In mid-September, the Bank of England issued a new polymer £10 note featuring the author Jane Austen. The notes include raised dots in the upper corner to help blind and partially sighted people identify them. Security features include a hologram window to raise the bar against counterfeiters.
But with so many digital ways to pay, why issue new notes? UK consumers are enthusiastically using digital payments. Contactless payment tripled in 2016, accounting for seven percent of payments, according to Payments UK. The shift in consumer preferences is also evident in online spending, where average weekly shopping in the UK was £1.1 billion in August 2017; a year-on-year increase of 16 percent, the Office for National Statistics said.
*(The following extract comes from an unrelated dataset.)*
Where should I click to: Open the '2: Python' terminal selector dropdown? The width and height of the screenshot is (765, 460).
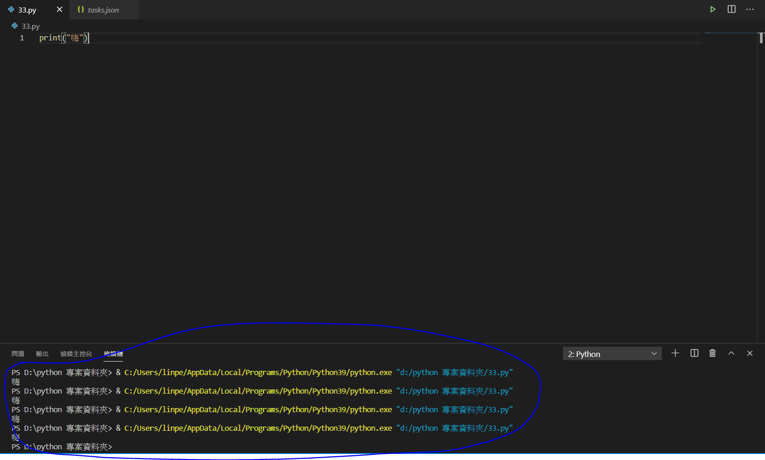[x=611, y=353]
However, speaking at a conference in Vienna at the beginning of October, Victoria Cleland, chief cashier at the Bank of England, claims that cash is not in decline. Bank of England notes in circulation increased by ten percent in 2016, reaching over £70 billion in the run-up to Christmas. This was the fastest growth
in a decade.
Cash reminds the most widely used payment method in the UK. It accounted for 40 percent of all payments and 44 percent of consumer payments in 2016, according to Payments UK. “As a central bank, as with most businesses, it is important for us to understand what motivates demand for our product and how this might change,” said Cleland.
The Bank has developed an econometric model that estimates the long-term relationship between the level of notes in circulation and the drivers of demand. When tested this has proved to be statistically significant. Such drivers include nominal consumption, interest and exchange rates. “We estimate that a one percent rise in consumption led to a slightly less than one percent in cash demand,” said Cleland.
A one percent depreciation in the sterling exchange rate was found to increase cash demand by 0.09 percent. The increase in demand for cash immediately following the results of the EU referendum was consistent with this finding.
Unsurprisingly, higher interest rates reduce the demand for cash as the opportunity cost of holding it rises. The Bank’s model suggests that an increase of 100 basis points in bank rate would reduce cash demand by two percent, which would impact the £20 and £50 notes most.